Serge Leuko

Personal information
- Full name: Serge Sidoine Tchaha Leuko
- Date of birth: 4 August 1993 (age 32)
- Place of birth: Douala, Cameroon
- Height: 1.76 m (5 ft 9 in)
- Position: Full back

Team information
- Current team: Minerva

Youth career
- 2008–2009: Mallorca
- 2009–2010: Ciutadella
- 2010–2011: Torre Levante
- 2011–2012: Valencia

Senior career*
- Years: Team / Apps / (Gls)
- 2012–2015: Valencia B / 70 / (1)
- 2015–2020: Lugo / 58 / (0)
- 2015–2016: → Somozas (loan) / 28 / (1)
- 2020–2021: Waasland-Beveren / 14 / (0)
- 2021–2022: Linense / 13 / (0)
- 2022–2025: Nea Salamina / 64 / (2)
- 2026–: Minerva / 0 / (0)

International career^{‡}
- 2011: Cameroon U20 / 3 / (0)
- 2017–: Cameroon / 6 / (0)

= Serge Leuko =

Cameroonian footballer (born 1993)

Serge Sidoine Tchaha Leuko (born 4 August 1993) is a Cameroonian professional footballer who plays as a right/left-back for Spanish club Minerva.

==Club career==
Born in Douala, Leuko joined RCD Mallorca's youth setup in 2008, through the Samuel Eto'o Foundation.

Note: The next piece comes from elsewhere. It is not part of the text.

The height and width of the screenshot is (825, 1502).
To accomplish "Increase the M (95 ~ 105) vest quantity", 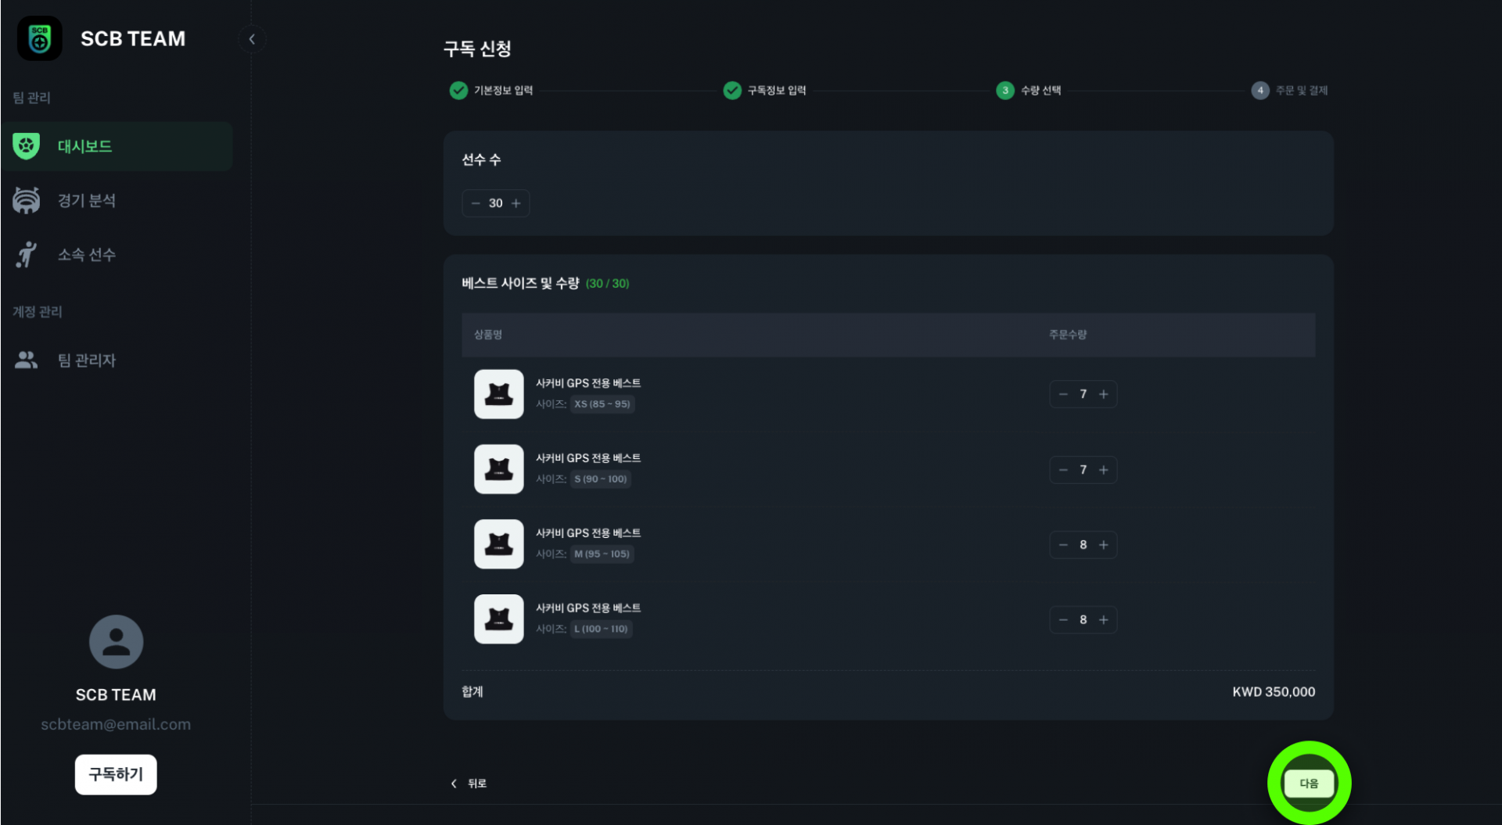I will click(1104, 545).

After representing Atlètic de Ciutadella and CF Torre Levante, he moved to Valencia in 2011.

Leuko made his senior debut for the latter's reserves in the 2012–13 campaign, in Segunda División B. On 17 July 2015 he signed a three-year contract with CD Lugo in Segunda División, but was loaned to third-tier club UD Somozas on 10 August, for one year.

Leuko made his professional debut on 21 August 2016, coming on as a late substitute for Igor Martínez in a 2–2 away draw against Gimnàstic de Tarragona. Initially a backup to Jordi Calavera as a right back, he overtook veteran Manu on the left side in December, becoming a first choice afterwards.

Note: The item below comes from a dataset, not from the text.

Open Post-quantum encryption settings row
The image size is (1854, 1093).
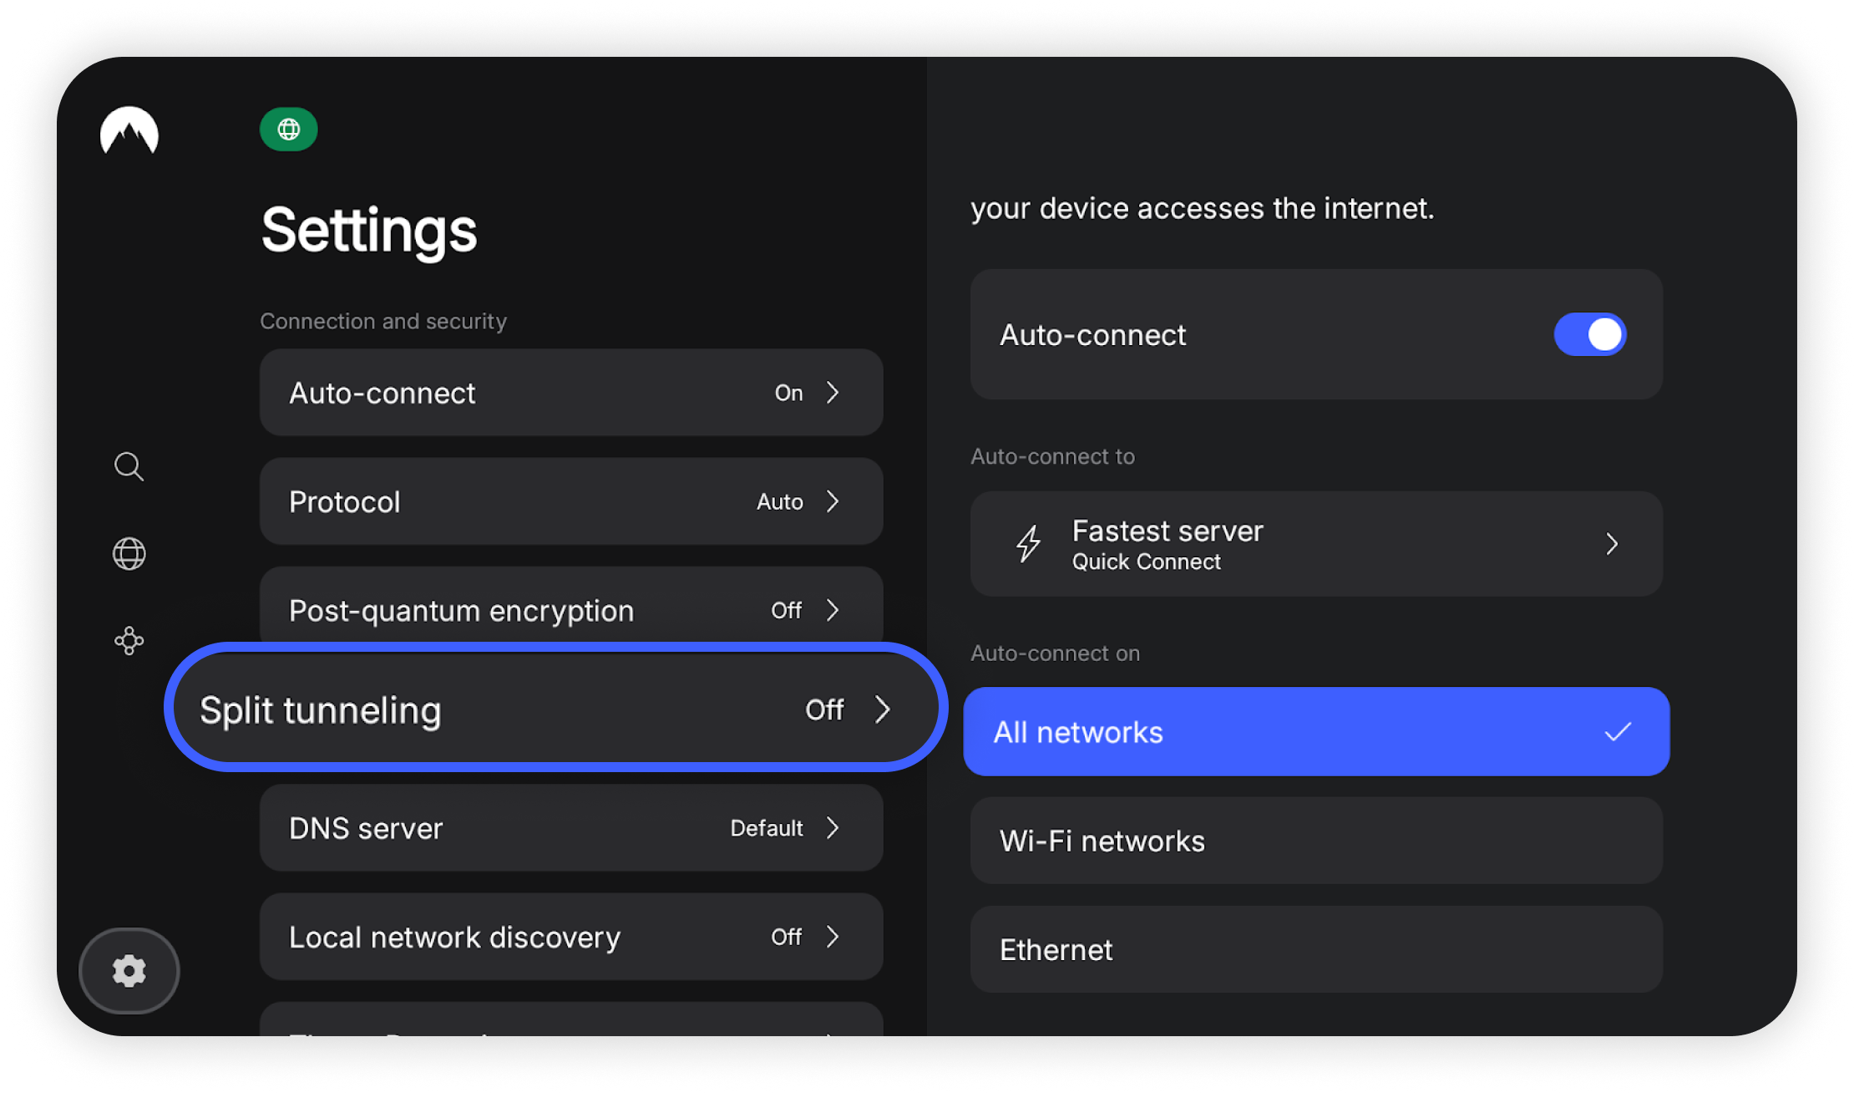tap(570, 608)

On 17 September 2020, Leuko agreed to a one-year deal with Belgian First Division A side Waasland-Beveren.

==International career==
After playing for Cameroon at under-20 level, Leuko was first called by the full side on 12 March 2017 for two friendlies against Tunisia and Guinea. He made his full international debut sixteen days later, starting in 1–2 to the latter.